WORK INSTRUCTION: Repeat the records in full. No pictures belong in the copy.

RECORDED INFORMATION:
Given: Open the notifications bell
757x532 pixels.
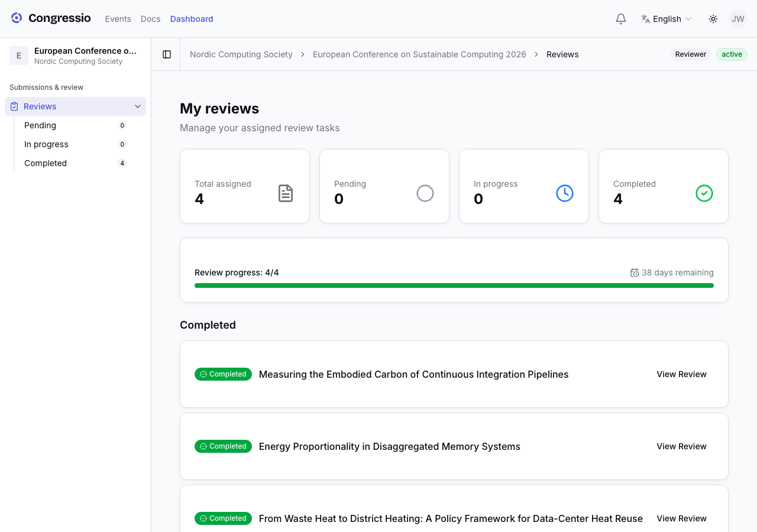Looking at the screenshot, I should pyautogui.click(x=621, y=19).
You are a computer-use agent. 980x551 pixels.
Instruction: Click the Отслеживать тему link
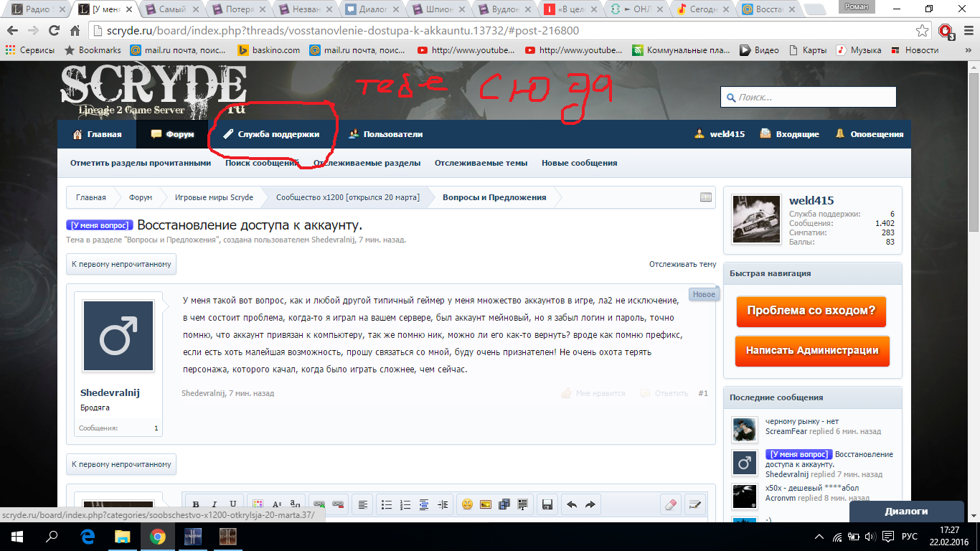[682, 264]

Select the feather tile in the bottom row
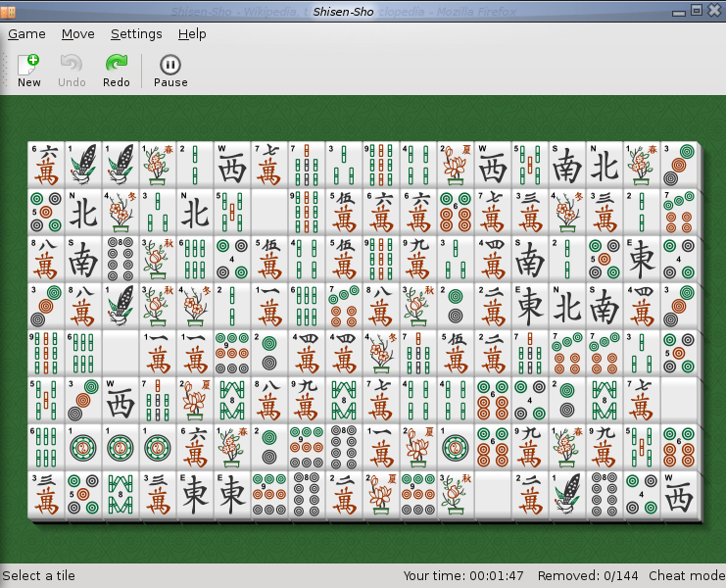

WRITTEN REPLY:
Given: Open the notifications bell
757x532 pixels.
Looking at the screenshot, I should pyautogui.click(x=621, y=19).
You are a computer-use agent. 980x551 pixels.
Instruction: Click the Отслеживать тему link
[682, 264]

Select the feather tile in the bottom row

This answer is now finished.